▶ _SUPPLIED ENTRIES_:
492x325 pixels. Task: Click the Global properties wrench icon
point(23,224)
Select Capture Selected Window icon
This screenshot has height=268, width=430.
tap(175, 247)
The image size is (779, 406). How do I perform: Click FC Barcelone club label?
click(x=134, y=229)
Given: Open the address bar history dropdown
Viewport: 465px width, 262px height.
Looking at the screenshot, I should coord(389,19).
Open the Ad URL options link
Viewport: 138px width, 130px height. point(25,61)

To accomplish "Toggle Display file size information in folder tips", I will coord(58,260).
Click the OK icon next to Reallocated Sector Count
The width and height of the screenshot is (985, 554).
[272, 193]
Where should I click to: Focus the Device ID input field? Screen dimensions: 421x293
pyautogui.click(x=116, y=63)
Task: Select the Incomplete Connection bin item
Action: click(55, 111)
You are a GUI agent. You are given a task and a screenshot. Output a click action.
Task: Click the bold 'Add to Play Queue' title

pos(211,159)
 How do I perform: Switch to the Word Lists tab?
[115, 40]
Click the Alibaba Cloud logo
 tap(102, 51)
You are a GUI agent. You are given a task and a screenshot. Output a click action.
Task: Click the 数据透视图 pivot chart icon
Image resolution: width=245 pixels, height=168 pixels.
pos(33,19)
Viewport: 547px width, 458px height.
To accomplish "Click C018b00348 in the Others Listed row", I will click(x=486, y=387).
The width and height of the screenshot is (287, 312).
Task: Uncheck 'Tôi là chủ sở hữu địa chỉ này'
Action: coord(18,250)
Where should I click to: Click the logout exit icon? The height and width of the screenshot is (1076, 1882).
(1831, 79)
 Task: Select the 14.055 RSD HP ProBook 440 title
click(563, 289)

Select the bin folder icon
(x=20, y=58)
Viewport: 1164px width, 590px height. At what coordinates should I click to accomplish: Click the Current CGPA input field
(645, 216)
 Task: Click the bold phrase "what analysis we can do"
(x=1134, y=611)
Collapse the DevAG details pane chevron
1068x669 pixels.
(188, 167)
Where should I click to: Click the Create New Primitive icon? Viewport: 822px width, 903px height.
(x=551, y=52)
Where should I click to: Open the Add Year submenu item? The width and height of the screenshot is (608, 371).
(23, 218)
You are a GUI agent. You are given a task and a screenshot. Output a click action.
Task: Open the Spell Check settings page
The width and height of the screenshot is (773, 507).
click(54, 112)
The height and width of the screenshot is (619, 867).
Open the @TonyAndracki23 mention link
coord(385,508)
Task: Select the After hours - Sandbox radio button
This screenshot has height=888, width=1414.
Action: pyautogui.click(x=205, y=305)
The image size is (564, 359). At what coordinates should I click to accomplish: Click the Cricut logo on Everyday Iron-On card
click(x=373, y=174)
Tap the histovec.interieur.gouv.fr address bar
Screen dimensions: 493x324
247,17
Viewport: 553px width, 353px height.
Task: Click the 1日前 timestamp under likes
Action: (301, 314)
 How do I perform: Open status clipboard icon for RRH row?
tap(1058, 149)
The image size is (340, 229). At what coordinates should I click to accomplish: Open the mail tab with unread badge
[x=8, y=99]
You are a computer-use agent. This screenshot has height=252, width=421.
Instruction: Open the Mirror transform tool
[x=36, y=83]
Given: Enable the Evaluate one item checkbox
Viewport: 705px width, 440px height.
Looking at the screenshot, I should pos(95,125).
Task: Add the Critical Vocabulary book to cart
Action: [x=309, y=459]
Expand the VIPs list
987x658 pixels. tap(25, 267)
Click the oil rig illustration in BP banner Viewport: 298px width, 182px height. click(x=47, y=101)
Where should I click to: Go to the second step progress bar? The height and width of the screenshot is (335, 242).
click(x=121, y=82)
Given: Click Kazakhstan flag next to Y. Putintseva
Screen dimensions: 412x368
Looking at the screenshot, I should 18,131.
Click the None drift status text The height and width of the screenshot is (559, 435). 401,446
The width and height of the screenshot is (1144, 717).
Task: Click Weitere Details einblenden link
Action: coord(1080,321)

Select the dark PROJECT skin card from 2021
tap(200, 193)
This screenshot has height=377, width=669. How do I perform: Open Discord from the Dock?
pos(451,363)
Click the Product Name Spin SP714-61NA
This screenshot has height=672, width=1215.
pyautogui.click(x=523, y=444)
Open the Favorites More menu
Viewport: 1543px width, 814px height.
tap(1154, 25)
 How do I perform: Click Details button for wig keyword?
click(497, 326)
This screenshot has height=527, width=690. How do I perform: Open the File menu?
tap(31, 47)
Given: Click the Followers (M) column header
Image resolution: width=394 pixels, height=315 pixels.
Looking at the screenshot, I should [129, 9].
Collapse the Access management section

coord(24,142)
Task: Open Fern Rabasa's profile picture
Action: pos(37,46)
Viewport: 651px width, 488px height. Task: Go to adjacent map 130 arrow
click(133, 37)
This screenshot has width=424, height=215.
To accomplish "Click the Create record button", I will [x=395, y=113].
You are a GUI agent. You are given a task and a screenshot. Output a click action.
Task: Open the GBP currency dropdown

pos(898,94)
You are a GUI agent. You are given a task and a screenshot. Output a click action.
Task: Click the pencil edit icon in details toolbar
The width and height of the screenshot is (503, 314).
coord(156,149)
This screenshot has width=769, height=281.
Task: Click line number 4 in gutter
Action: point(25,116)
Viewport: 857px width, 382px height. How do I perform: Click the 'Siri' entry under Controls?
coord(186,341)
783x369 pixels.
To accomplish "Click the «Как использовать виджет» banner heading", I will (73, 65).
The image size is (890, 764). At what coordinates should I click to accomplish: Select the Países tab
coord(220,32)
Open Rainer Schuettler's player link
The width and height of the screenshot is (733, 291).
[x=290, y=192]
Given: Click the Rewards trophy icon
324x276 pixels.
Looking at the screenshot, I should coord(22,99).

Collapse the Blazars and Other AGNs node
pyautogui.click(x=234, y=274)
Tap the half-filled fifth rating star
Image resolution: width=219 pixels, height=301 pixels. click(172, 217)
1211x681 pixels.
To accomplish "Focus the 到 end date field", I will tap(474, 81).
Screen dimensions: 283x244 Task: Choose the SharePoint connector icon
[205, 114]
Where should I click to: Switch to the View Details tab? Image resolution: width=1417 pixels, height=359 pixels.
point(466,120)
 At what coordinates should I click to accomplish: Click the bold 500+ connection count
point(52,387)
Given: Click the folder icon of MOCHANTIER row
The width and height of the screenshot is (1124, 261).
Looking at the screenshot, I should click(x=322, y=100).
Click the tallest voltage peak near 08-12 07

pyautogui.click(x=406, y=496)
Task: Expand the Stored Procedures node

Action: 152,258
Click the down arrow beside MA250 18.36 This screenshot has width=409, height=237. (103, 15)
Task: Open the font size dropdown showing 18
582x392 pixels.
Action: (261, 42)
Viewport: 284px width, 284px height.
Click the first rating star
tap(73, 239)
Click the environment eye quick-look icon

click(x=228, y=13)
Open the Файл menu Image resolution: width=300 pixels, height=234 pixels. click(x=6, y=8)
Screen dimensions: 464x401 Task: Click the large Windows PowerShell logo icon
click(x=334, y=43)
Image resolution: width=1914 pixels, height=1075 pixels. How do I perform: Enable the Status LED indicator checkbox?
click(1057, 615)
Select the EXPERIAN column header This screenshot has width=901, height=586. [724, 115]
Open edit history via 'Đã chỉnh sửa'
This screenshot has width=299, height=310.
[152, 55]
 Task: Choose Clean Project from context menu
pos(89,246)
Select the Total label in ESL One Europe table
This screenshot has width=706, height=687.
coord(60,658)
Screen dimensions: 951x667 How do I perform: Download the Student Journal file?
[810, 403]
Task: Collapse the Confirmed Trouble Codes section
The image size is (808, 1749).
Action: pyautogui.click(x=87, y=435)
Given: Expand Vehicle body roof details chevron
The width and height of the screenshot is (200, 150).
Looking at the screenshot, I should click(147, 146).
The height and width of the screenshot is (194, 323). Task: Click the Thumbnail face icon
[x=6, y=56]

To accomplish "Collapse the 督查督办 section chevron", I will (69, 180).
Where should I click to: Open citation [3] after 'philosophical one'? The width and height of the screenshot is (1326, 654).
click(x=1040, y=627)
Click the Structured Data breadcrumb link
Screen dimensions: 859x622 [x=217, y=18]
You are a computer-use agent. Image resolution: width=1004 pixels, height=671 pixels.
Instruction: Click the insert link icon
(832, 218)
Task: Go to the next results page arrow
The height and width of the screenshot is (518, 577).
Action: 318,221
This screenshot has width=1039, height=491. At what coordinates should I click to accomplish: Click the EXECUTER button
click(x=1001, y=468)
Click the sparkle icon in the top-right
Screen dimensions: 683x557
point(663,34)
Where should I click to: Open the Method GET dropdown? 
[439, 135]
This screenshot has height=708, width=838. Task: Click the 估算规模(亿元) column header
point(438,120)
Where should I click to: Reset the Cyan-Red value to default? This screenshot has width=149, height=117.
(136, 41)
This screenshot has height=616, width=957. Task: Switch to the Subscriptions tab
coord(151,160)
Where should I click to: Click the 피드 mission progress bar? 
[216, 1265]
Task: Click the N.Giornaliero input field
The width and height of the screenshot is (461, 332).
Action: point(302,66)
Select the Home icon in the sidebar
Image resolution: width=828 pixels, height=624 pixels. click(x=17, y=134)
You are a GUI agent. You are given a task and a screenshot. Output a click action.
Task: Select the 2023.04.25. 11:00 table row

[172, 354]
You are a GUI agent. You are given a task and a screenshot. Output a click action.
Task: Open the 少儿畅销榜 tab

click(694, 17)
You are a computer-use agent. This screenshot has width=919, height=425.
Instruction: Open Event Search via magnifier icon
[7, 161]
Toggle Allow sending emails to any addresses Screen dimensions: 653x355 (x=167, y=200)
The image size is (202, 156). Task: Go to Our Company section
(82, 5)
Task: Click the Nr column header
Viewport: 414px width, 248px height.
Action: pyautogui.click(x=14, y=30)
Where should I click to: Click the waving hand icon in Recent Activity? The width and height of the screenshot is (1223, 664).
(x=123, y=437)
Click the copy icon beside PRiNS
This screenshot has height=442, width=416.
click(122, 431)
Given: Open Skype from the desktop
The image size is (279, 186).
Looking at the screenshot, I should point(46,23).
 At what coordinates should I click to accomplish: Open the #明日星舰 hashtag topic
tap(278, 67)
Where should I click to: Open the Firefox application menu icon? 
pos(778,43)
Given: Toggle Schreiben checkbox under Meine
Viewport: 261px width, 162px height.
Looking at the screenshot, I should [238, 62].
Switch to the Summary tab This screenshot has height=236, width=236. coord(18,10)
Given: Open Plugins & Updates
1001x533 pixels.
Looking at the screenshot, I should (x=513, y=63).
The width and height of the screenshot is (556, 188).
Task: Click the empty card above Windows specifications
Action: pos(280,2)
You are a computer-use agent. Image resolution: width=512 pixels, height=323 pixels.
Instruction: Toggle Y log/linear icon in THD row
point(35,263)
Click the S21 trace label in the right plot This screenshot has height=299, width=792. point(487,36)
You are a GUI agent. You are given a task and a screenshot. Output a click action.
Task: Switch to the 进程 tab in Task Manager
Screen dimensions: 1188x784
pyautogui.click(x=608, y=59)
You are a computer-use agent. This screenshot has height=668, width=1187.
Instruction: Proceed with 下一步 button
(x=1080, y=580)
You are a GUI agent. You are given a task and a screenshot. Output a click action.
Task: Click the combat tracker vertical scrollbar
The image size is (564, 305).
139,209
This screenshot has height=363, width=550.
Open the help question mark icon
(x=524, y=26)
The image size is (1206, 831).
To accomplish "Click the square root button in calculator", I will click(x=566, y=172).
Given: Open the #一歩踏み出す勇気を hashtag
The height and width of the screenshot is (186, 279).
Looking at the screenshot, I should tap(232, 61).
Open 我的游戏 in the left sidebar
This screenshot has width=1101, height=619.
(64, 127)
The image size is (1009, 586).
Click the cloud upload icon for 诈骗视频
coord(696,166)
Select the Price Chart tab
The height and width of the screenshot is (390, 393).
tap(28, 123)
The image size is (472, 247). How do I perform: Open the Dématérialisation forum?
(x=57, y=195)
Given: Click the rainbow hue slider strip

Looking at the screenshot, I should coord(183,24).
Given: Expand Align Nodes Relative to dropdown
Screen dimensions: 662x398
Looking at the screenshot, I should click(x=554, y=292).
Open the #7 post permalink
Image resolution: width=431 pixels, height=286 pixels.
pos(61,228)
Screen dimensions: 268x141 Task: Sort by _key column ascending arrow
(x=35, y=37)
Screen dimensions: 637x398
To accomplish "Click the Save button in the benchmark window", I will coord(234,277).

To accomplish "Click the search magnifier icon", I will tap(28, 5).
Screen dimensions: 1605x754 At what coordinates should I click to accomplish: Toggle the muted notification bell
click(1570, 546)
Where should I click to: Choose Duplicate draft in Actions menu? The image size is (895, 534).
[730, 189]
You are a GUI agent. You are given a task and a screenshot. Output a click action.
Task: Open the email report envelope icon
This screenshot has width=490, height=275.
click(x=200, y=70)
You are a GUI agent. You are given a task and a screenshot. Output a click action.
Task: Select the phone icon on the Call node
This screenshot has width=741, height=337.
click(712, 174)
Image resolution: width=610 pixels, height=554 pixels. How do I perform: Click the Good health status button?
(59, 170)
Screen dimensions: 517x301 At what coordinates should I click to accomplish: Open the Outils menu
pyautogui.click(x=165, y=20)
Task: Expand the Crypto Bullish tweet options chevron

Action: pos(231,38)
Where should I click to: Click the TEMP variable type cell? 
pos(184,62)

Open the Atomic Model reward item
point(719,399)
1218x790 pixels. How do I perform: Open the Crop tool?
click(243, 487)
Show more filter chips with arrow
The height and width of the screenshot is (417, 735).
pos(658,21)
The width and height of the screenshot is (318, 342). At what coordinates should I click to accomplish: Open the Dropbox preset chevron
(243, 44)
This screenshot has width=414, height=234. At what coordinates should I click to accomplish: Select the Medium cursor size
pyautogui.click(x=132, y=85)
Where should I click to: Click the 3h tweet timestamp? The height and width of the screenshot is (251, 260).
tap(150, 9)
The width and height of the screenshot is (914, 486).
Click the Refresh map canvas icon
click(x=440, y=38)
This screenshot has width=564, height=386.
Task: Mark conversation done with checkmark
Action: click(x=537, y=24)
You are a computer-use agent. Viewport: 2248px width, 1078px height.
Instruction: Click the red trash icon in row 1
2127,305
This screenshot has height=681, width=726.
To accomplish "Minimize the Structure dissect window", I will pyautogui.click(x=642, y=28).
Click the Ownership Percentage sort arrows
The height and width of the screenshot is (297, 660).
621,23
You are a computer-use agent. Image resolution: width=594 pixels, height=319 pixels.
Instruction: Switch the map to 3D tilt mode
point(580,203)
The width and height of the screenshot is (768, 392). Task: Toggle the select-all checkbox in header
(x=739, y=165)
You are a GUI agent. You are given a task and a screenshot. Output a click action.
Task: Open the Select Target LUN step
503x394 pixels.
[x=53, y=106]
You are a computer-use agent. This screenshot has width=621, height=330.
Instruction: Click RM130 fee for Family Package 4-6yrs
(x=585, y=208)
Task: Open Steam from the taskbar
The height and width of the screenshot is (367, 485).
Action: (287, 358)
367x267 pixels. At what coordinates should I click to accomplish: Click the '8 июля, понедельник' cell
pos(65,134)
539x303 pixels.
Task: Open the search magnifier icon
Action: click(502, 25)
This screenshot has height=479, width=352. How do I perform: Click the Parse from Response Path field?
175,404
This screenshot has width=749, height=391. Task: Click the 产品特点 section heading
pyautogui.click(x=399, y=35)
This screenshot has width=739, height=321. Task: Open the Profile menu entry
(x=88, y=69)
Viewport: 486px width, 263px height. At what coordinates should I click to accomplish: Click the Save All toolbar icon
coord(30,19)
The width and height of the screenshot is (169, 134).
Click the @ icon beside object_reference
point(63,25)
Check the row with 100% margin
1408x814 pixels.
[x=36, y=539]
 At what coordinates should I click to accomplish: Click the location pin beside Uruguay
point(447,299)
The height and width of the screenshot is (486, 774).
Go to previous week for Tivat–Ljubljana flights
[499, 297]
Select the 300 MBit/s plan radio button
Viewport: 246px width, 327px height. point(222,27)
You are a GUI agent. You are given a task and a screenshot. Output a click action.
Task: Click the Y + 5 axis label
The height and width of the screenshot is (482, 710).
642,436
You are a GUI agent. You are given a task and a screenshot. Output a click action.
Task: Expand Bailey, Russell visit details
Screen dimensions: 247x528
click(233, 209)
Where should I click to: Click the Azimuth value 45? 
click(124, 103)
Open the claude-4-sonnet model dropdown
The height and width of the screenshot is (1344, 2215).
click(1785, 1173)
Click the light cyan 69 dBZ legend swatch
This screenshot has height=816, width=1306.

▶ _BRIEF_:
Return the data lines exactly as they appear, from the line with "Select the bin folder icon" up to and including the line with "(x=551, y=52)".

▶ _RESPONSE TO THE TASK_:
Select the bin folder icon
(x=20, y=58)
Viewport: 1164px width, 590px height. At what coordinates should I click to accomplish: Click the Current CGPA input field
(645, 216)
 Task: Click the bold phrase "what analysis we can do"
(x=1134, y=611)
Collapse the DevAG details pane chevron
1068x669 pixels.
(188, 167)
Where should I click to: Click the Create New Primitive icon? Viewport: 822px width, 903px height.
(x=551, y=52)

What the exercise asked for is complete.